Continuing yesterday’s post about the Pros & Cons of the move from being a freelance marketer to creating a marketing agency, I’ve been asked several times, “why?” My first gut response was “why not??”, but then I took careful consideration of those pros and cons, and came up with several reasons that I would want to build an agency. Each one of these reasons has its own background, both for me personally, and generally for anyone who goes this route.
I do not enjoy working alone. As an introvert, I get my energy from my alone time, but I really enjoy talking it out, solving problems, white boarding plans and solutions with a team. I’ve made far too may solo mistakes to think I have all the answers, so even just running an idea by someone else to see and hear their reaction is incredibly helpful. As the saying goes, “if you want to go fast, go alone. If you want to go far, go together.” I think working with a team is the number one reason I would expand from a solo freelance practice to an agency.
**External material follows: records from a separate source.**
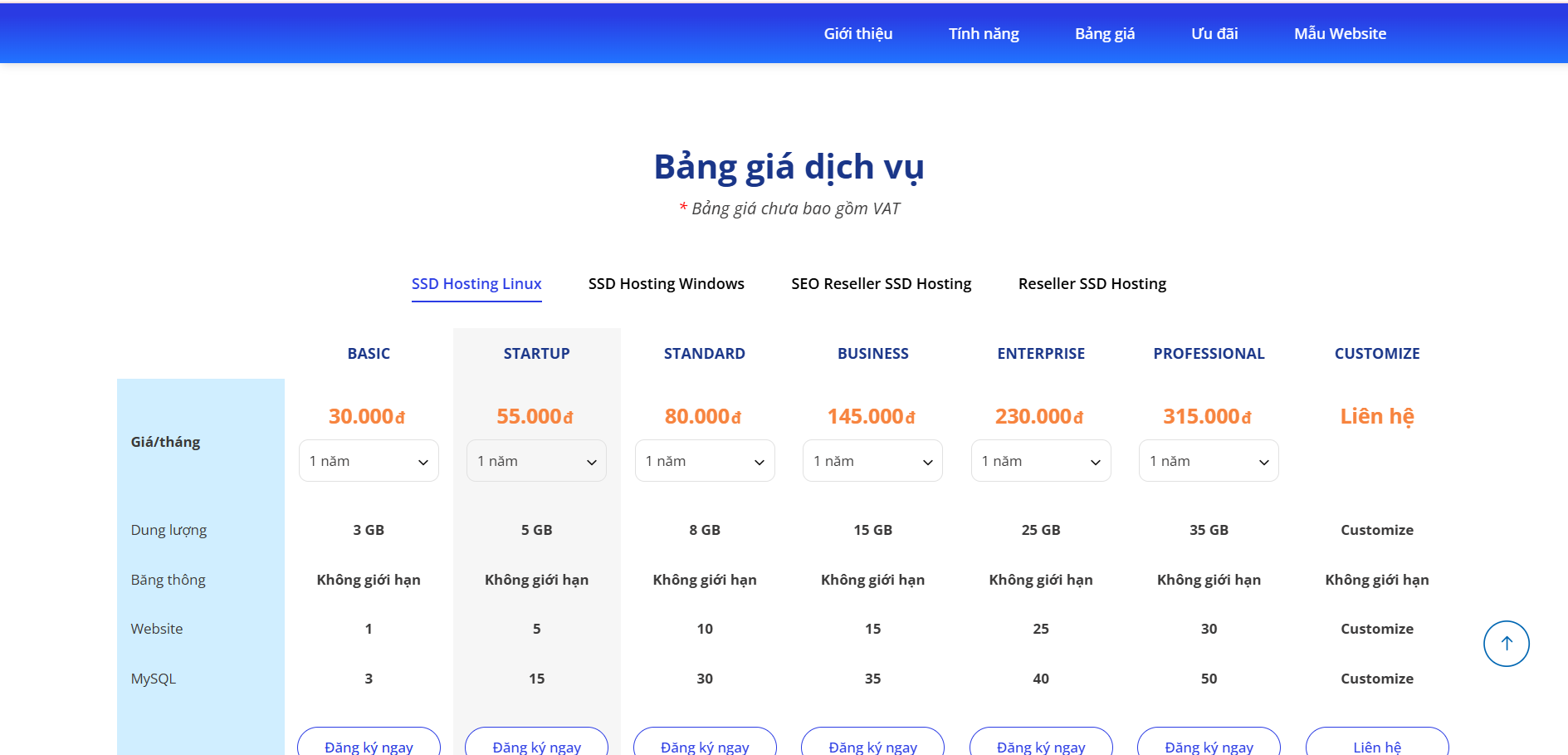Navigate to Mẫu Website
This screenshot has height=755, width=1568.
click(1340, 34)
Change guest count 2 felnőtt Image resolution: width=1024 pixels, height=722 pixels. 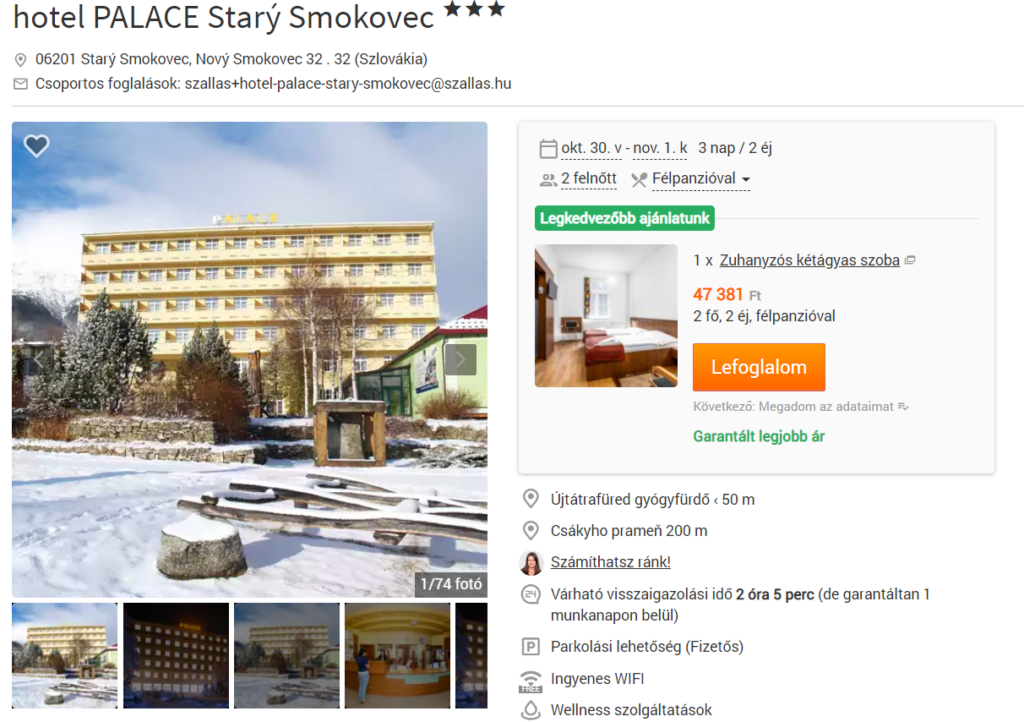[588, 179]
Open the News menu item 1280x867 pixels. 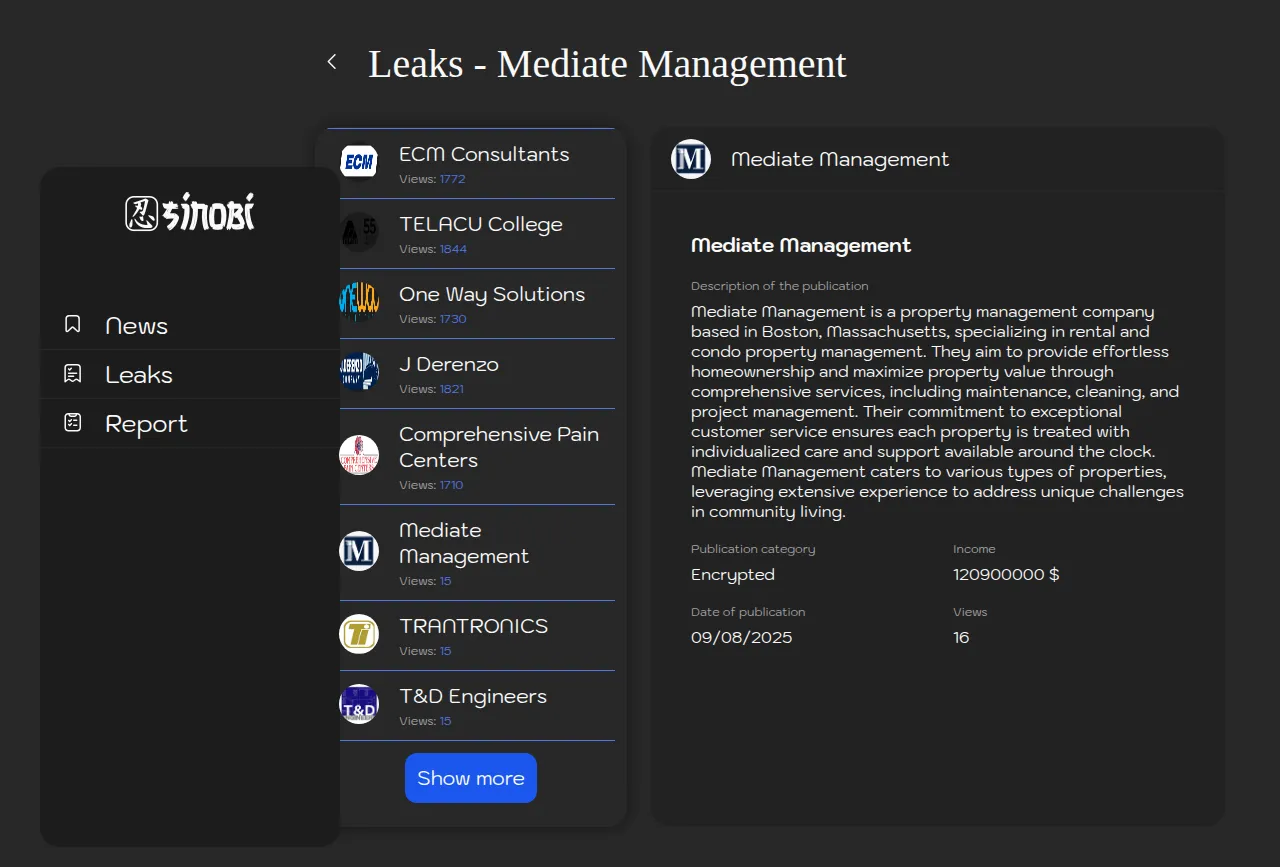click(x=137, y=326)
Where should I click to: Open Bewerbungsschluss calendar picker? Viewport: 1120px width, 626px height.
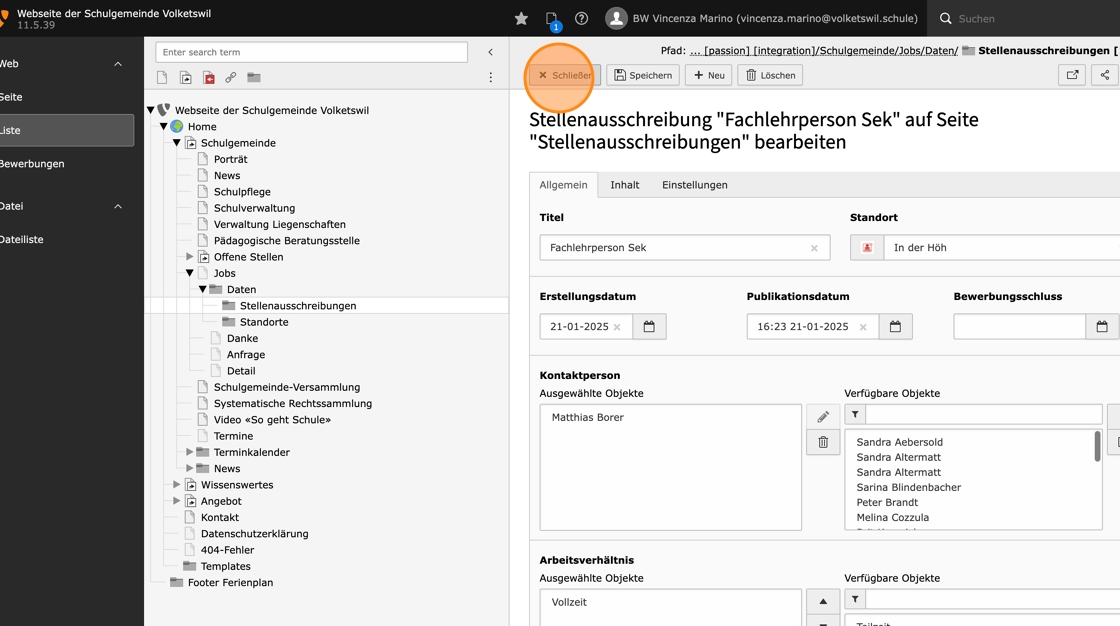pos(1101,327)
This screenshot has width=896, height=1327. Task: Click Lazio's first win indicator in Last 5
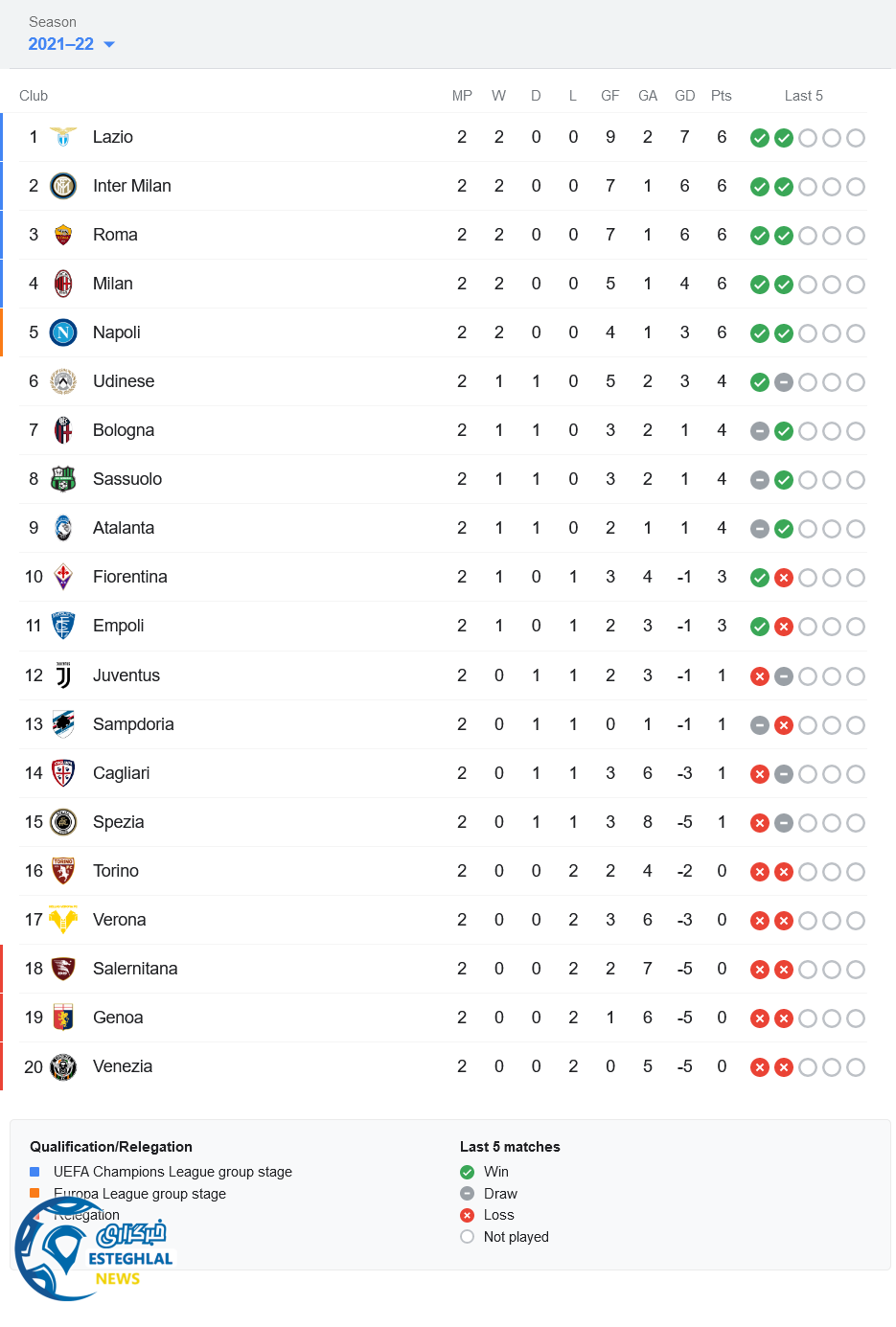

Building, growing, and working with a team has its challenges, lots of them. I’ve held leadership positions that I absolutely loved, and then I’ve led teams that frustrated me to no end. At CWNP, we started with two of us and peaked at 12. Hiring is hard…really hard, and the earlier the hire, the more magnitude that hire has on the entire organization. The more I’ve read and seen and heard and witnessed organizations here in Atlanta starting small and being very intentional about culture and hiring, the more I look forward to doing it. We were not intentional at all about culture at CWNP, and at times we suffered greatly for it. If I knew then what I know now…but I didn’t, so I can only go forward, and I look forward to that challenge.
This one is my “why”. My clients have a story to tell, and they hire me to tell it through various media. The more I can offer the client, the better I can serve the client. I cannot do it all, and will never pretend to be able to do it all. In fact, I’ve taken great joy over the past few years in saying, “No, I have no idea how to do that, but I can find someone who can, and make an introduction.” That simple line of thinking has led to some great relationships with other marketers. All of those relationships have led to serving the clients better and more effectively. Serving the client is the end game. That is the goal, the “why”. All the other successes, perks, and revenue are a result of that why.
I can shout from the rooftops as loud as I am able, and only a certain number of people will hear me. When you have a team of people shouting – or whispering – about what you do, the effect is multiplied. Everyone has a different network, and leveraging everyone’s network brings more and more opportunity. That’s exciting, even for this introvert.
All of a freelancer’s eggs are, by definition, in one basket. That’s challenging, exciting, risky, and dangerous all at the same time. As I said yesterday, you only eat what you kill, and if you don’t hunt, you don’t eat. When you have a team, everyone has each other’s back. And everyone contributes to the meat on the table.
To build an agency is to play on a team
When I think of this aspect of the journey to build an agency, I compare golf or tennis with a team sport. As Jordan Spieth fell short of the greatest Master’s comeback of all time, it was all on him. Yes, his caddie was there every step of the way for encouragement and sound advice, but Spieth had to make every swing. He may have even relied on his playing partner, Justin Thomas, for some motivation, but ultimately, Thomas was out to defeat Spieth, and would have if he had the opportunity. So it’s all on the player.
On any team sport, it takes the entire team to win the game. Even the smallest effort or mistake by one single player can cost the game. That reminds me of the final play of the NCAA Football National Championship this year. You cannot lay all of the blame on the cornerback who blew his coverage, but his mistake was the killer. You cannot give Tua Tagovailoa all the credit for the win, since Coach Saban had to have the brilliance to put him in the game and take out his starting QB. In other words, no single player wins or loses the game, even though it may seem that way.